Bronwyn and some other botanists are now trying to work on plans for conserving the grasslands of our region together with their biodiversity. They are making maps showing patches of natural veld; they're also noting the quality of these patches, and their history of cultivation and other factors that impacted them. This kind of work is almost desperately important. Landscapes are now changing before our very eyes. Humans keep growing in numbers, keep 'developing' nature, keep altering it in so many other ways. But we need wild nature. The grasslands of South Africa and of the world play vital roles in ensuring for instance clean water run-off, and binding the soil. Grasslands sustain very high diversities of animals and also plants. Few people realize just how many of the plants growing in grasslands are not species of grasses. Grasslands host many plants with subterranean bulbs and tubers, and even plants that can be considered subterranean trees.
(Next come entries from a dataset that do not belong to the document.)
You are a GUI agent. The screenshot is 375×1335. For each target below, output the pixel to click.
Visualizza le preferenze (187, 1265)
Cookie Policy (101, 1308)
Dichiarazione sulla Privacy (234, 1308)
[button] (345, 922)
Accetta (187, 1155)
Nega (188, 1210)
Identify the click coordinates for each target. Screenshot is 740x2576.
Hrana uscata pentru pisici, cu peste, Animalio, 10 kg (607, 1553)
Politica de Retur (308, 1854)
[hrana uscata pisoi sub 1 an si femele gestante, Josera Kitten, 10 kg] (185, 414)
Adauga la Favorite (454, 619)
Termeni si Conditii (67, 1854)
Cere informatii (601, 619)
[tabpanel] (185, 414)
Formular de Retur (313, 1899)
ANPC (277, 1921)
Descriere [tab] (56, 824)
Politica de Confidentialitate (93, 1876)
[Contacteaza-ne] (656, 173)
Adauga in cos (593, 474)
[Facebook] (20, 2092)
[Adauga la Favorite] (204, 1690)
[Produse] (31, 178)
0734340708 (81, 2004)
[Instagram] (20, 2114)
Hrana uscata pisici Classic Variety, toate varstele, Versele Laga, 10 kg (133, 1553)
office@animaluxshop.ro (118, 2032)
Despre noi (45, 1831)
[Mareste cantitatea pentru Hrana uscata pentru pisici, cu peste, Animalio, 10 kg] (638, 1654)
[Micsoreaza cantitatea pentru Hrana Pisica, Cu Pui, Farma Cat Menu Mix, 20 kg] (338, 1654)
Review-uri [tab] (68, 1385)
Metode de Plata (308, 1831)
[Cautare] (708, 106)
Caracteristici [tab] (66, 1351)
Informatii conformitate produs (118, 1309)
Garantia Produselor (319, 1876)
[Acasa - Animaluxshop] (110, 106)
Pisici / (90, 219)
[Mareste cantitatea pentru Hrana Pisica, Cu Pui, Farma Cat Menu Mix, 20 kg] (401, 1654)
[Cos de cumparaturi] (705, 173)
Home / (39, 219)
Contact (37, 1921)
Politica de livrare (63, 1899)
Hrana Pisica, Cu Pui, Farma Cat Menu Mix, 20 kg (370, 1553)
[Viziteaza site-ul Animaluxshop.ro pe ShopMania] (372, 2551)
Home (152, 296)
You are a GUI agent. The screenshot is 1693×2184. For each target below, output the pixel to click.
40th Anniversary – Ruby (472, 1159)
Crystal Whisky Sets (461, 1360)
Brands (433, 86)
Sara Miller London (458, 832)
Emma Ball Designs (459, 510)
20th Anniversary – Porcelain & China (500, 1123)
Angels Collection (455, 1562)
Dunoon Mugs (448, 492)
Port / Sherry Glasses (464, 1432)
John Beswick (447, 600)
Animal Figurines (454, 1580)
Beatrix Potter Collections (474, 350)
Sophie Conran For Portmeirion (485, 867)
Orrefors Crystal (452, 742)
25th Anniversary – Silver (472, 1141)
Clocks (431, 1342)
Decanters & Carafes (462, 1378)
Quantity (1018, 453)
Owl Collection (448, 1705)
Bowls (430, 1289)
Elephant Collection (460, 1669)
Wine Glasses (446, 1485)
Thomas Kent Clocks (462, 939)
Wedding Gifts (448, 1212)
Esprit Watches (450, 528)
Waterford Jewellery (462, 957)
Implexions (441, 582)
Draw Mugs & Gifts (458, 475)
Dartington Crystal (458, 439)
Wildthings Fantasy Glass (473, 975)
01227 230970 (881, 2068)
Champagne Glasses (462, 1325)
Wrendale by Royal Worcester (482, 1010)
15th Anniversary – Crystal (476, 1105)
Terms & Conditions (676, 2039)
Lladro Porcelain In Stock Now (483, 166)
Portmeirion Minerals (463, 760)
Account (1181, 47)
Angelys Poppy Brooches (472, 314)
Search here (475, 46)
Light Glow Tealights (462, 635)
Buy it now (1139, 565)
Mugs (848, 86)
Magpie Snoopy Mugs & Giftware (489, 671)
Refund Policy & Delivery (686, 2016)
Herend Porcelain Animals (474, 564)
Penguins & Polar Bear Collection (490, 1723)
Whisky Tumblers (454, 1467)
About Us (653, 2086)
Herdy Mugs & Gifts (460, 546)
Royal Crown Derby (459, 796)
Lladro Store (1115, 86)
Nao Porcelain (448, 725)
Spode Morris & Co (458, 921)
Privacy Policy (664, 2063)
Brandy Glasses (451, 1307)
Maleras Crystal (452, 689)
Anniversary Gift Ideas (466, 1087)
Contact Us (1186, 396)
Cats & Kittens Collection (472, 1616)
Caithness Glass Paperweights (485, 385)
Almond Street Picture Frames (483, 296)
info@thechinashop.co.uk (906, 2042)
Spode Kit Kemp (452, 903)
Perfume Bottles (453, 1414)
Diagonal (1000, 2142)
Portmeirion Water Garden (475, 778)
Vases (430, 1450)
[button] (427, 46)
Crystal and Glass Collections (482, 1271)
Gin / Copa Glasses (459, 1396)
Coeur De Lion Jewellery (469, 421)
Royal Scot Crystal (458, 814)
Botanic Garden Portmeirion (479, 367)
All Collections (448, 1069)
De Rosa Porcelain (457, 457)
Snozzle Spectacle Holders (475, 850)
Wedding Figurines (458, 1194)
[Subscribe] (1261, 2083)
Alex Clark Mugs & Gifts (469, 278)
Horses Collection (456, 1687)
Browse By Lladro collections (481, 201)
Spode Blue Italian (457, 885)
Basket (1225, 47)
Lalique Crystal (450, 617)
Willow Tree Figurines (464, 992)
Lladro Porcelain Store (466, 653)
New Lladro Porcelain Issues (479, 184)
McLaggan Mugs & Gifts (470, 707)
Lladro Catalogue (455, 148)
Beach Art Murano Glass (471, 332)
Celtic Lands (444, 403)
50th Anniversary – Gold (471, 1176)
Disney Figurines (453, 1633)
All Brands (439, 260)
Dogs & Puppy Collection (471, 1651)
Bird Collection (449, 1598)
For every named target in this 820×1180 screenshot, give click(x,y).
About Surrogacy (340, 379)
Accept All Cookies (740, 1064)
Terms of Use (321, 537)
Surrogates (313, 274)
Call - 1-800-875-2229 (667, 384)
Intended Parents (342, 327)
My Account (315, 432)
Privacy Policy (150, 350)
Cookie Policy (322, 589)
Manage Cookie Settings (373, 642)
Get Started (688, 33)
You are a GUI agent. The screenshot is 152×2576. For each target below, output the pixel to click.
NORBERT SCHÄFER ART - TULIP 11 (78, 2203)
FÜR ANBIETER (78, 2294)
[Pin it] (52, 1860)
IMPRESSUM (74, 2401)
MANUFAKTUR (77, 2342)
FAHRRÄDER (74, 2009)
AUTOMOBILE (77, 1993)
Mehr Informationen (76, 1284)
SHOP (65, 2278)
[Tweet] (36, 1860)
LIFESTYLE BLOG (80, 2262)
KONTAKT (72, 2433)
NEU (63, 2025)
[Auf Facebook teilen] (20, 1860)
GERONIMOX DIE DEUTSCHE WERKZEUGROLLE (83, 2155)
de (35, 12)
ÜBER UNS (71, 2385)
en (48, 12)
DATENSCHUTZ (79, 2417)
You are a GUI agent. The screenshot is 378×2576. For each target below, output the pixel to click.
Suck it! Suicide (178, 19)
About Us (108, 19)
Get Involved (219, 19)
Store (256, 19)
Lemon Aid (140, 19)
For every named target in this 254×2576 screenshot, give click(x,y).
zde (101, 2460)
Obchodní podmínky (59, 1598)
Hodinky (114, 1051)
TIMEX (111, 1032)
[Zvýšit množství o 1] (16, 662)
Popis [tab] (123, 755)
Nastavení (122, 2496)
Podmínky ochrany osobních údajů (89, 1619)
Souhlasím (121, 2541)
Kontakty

It almost literally is a thorny issue trying to protect unspoilt grasslands from bush encroachment and other factors that change and destroy them. There's also the factor that they are now so fragmented that the populations of animals and plants can't effectively communicate and otherwise commune with each other any more. Genetic richness is compromised; cut-off communities of species can no longer interbreed with each other, becoming 'island populations' with impoverished gene pools. Global climate change merely exacerbates this: now even in pristine, protected pockets, plants and animals may disappear because the environmental conditions they need such as warmth and rainfall may change beyond what they can adapt to.
I hope you now have an idea of the challenges facing ecologists and conservationists. And ultimately, if we don't overcome these problems, soon the challenges will be facing all of humanity, and they'll be beyond what anyone can deal with. I've estimated that if we don't mount a serious and global campaign to protect the wild places of Planet Earth, we will likely lose as much as half of all living species, and there will be environmental chaos everywhere that will impact things such as the food and water we have available to us, and where we might comfortably live. And on top of that we might also be having to deal with exacerbated conflicts between different groups of humans, for the resources that remain. Environmental degradation may even (and may indeed already) cause new disease epidemics, among humans and among our domestic animals and crops.
The farm guys who own these lands are starting to get an inkling of these issues and for that we are trying to help them. I leave you simply with these photos of the still pristine nature, of the many beautiful and impressive plants and landscapes still present on the Greater Munnik Conservancy. Think about the issues, wherever you might be, and visit the wild places close to you, appreciate them, and do whatever you reasonably can for their protection and maintenance.